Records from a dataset
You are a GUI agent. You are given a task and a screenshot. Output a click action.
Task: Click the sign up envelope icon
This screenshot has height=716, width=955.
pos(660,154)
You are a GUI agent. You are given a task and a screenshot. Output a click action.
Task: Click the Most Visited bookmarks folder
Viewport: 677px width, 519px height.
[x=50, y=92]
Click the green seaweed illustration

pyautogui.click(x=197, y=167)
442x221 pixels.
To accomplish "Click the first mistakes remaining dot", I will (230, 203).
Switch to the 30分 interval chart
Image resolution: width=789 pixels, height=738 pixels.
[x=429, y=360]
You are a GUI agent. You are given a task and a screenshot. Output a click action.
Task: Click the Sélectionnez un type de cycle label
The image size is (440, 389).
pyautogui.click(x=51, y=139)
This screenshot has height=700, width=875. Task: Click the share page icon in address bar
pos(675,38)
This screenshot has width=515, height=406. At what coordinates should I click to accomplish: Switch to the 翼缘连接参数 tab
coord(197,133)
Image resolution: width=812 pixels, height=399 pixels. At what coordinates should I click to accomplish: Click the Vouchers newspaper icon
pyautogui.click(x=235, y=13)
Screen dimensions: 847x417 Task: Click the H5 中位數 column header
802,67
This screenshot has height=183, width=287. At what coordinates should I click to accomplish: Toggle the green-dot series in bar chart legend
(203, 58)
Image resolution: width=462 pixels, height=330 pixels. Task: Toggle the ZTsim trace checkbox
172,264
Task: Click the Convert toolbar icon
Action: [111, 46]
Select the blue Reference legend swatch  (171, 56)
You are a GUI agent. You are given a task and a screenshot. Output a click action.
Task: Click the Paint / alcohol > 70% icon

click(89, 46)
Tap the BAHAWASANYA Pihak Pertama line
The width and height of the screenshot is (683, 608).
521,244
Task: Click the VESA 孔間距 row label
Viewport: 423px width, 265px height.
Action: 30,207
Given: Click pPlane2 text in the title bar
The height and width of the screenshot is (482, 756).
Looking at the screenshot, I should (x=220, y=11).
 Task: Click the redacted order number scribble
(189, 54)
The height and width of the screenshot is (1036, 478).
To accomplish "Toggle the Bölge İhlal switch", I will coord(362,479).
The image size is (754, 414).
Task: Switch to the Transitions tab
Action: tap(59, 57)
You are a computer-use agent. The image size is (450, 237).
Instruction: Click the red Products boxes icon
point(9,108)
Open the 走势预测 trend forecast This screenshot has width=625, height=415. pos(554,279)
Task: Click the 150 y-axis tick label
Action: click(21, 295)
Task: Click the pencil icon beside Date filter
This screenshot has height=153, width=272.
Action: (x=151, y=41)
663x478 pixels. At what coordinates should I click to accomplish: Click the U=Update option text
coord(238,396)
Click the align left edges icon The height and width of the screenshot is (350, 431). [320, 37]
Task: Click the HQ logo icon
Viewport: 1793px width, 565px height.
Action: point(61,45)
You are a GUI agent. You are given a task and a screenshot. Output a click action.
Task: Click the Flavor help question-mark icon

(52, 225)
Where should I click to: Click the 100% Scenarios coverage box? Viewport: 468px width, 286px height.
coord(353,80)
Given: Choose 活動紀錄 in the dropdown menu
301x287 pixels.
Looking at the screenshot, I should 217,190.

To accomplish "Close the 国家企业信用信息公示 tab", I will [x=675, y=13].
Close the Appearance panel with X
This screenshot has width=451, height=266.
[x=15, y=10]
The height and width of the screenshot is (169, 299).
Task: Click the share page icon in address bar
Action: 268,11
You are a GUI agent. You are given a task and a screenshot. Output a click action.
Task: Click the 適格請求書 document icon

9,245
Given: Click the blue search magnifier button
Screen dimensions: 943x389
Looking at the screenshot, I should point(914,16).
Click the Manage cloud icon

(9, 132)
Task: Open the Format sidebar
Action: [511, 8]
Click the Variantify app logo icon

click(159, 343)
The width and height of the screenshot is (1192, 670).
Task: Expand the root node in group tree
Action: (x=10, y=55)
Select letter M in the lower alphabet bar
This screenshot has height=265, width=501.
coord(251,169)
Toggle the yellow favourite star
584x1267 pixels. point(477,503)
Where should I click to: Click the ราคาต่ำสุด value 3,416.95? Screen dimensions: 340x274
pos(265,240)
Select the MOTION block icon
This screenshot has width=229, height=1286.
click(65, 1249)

WHAT THE EXERCISE ASKS:
Only the lines that hold the word "blue" are wanted; each should be pulled from the records.

FINISHED EXERCISE:
Select the blue Reference legend swatch  (171, 56)
Given: Click the blue search magnifier button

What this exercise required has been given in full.